PAGE TEXT -
■ ■ ■ ■

Showing posts with label Panasonic FZ2500. Show all posts
Showing posts with label Panasonic FZ2500. Show all posts

Friday, April 17, 2020

Why my resurgent interest in the lowly Panasonic FZ2500? Interesting that you should ask...

Dramatic portrait of the FZ2500 taken with Sigma fp at 1/6th of a second...

I have an embarrassment of riches when it comes to video capable cameras with which to shoot; or so it would seem. There are two Panasonic S1's in easy reach. Each has been upgraded with the magic firmware that yields in-camera 10 bit, 4:2:2 capture and V-Log. On the desk in front of me is the Sigma fp which is capable of shooting raw video as well as a long list of high data rate, .Mov files in every configuration you might want. There are Sigma Art lenses and Lumix S Pro lenses littering every flat surface in the studio as well. So why would I want to buy another copy of a camera I owned three years ago, made mainly of plastic, and readily available, used, for around $500?

There is actually a very straightforward answer. It lies in the fact that all the cameras I mentioned previous to the FZ2500 are made to work as cinema cameras. Tools that are engineered to give the very best image quality possible and yet they require a lot of "add-ons" to make them more functional for ENG work (ENG= electronic news gathering, or, stated another way = documentary work without a crew). 

If I want to shoot on the fly interviews on the streets in downtown with, say, a Lumix S1 I'll need to add an assortment of neutral density filters to put on the front of the lens. And I may need several different lenses depending on the subject matter I'm going after. The larger sensor in that camera means I'll need to be extra careful to make sure I've nailed focus because the depth of field can be quite small. And, even though that camera has very good image stabilization it's not in the same class as the FZ2500 because the smaller sensor camera has....a smaller and more controllable sensor. Bring a tripod or a monopod. And then bring a permit....

■ ■ ■ ■

GIVEN ENTRIES -
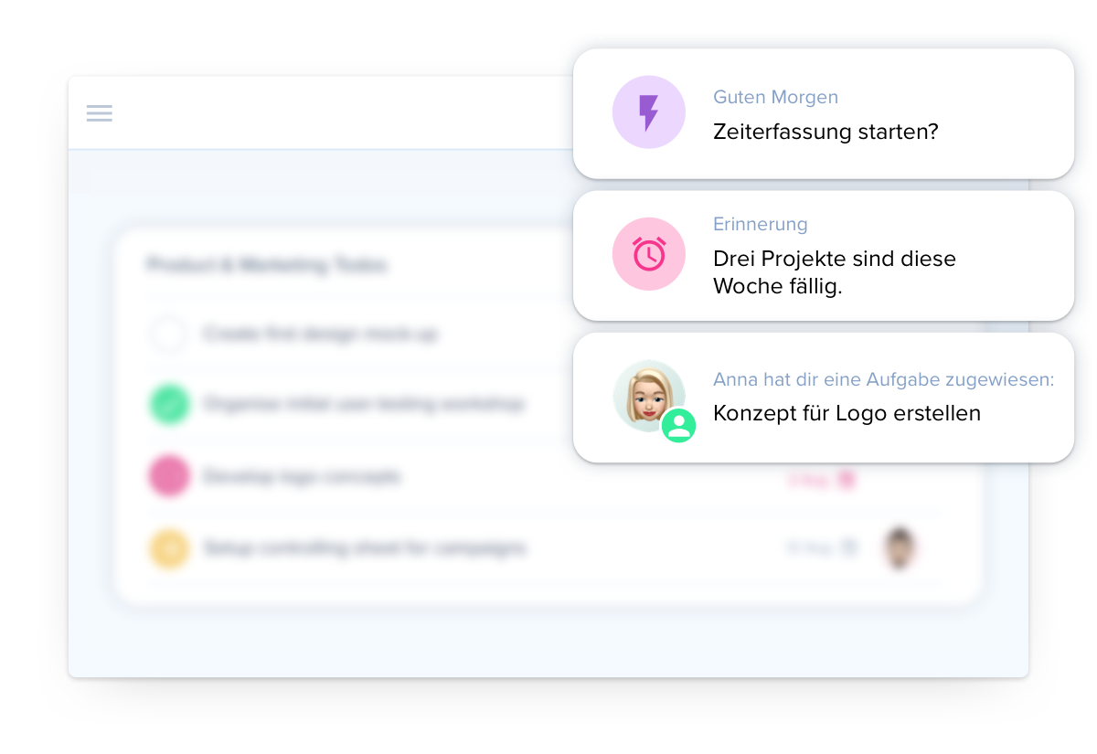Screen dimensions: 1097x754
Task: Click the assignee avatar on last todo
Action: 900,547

■ ■ ■ ■

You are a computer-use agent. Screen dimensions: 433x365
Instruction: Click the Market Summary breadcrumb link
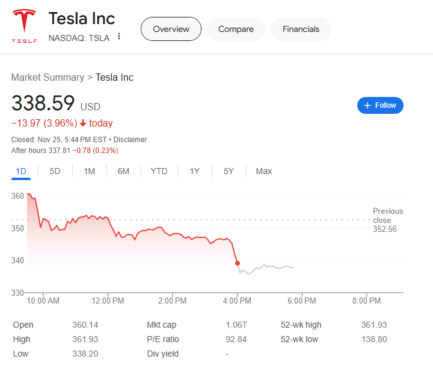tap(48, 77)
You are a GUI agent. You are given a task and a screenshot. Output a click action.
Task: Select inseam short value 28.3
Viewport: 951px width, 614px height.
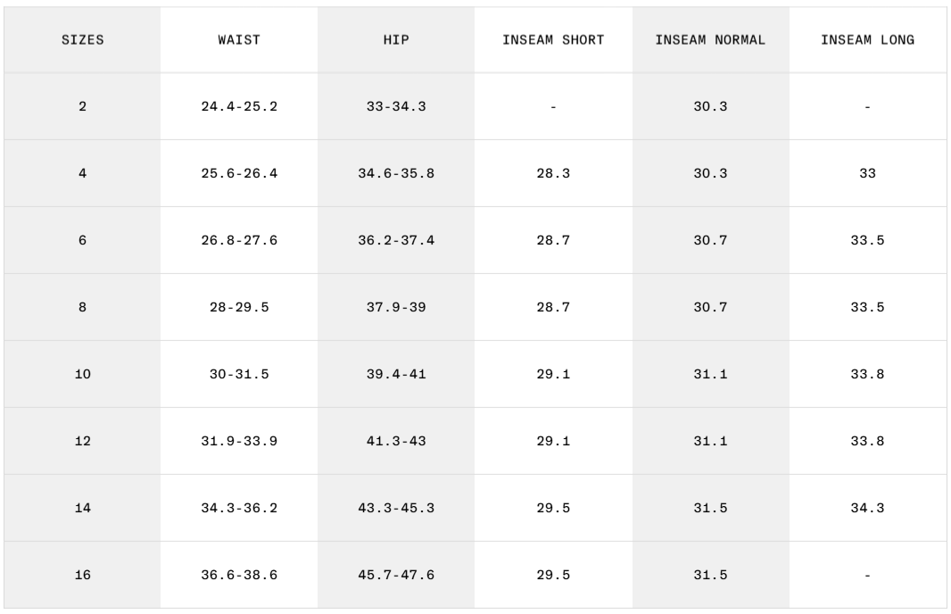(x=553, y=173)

■ ■ ■ ■

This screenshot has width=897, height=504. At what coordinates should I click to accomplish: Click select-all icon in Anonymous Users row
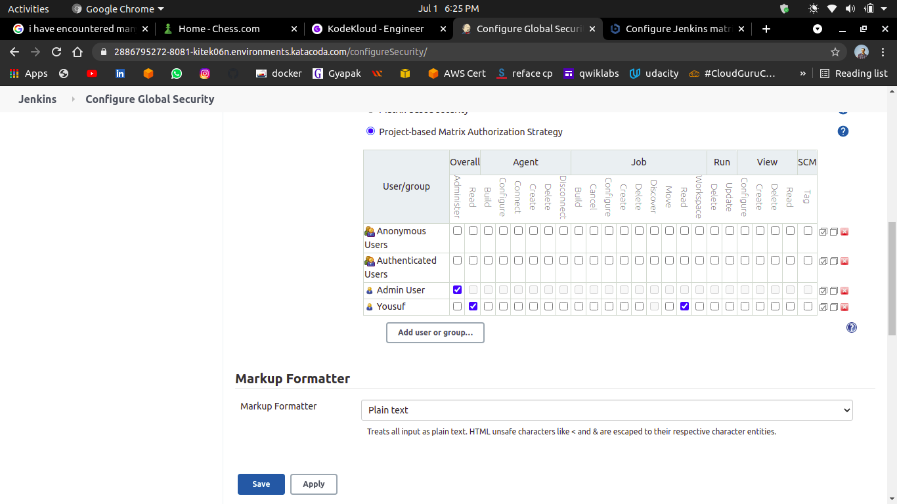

■ ■ ■ ■

TASK REQUIREMENTS -
(a) Starting at the line in the records that contains "Screen dimensions: 1097x754" and stopping after the line that contains "Action: 900,547", can you express those lines as a numbered list, dropping blank lines and any pictures?
(b) Could you supply the next part of the post about the Panasonic FZ2500, picking up after its last sentence?
The FZ2500 post and the records have nothing to do with each other.

ANSWER SET -
(a)
1. Screen dimensions: 1097x754
2. Task: Click the assignee avatar on last todo
3. Action: 900,547

(b)
The Sigma might be an even higher image quality machine but to use it I'll need to carefully manually focus, I'll need an outboard SSD drive to keep up with the data rate of the raw files and, since the camera has neither image stabilization nor neutral density filters built in, we'll have to bring a big tripod and more filters. 

If I want to go out as bare-naked, equipment-wise, as possible I want something that works like a good, old fashioned camcorder. That means I want a package that can be handled in the street by one person. It needs to have a wide ranging zoom lens. It should shoot very, very high quality 1080p in an All-Intra codec, as well as offering full UHD and even Cinema 4K. I'll need peaking and zebras. I want clean microphone inputs, and I very much want the camera to have flexible, built-in neutral density filters. Add to all that good face detect AF and a long run time and you've put together a street ready video camera that can handle a very wide range of subjects. All for (used) around $500. 

Want to use it with a clean output to send less compressed video to an external video recorder/monitor, like an Atomos? No problem. The camera will output up to 4K in 10 bit 4:2:2. Want to shoot an interview in front of a computer monitor or in a situation lit by flickering light sources. Yeah. It's got variable frame rates galore. 

The real question, if you often want to shoot seat of the pants video, on the fly, is....why would you not want to pick up one at a bargain basement price?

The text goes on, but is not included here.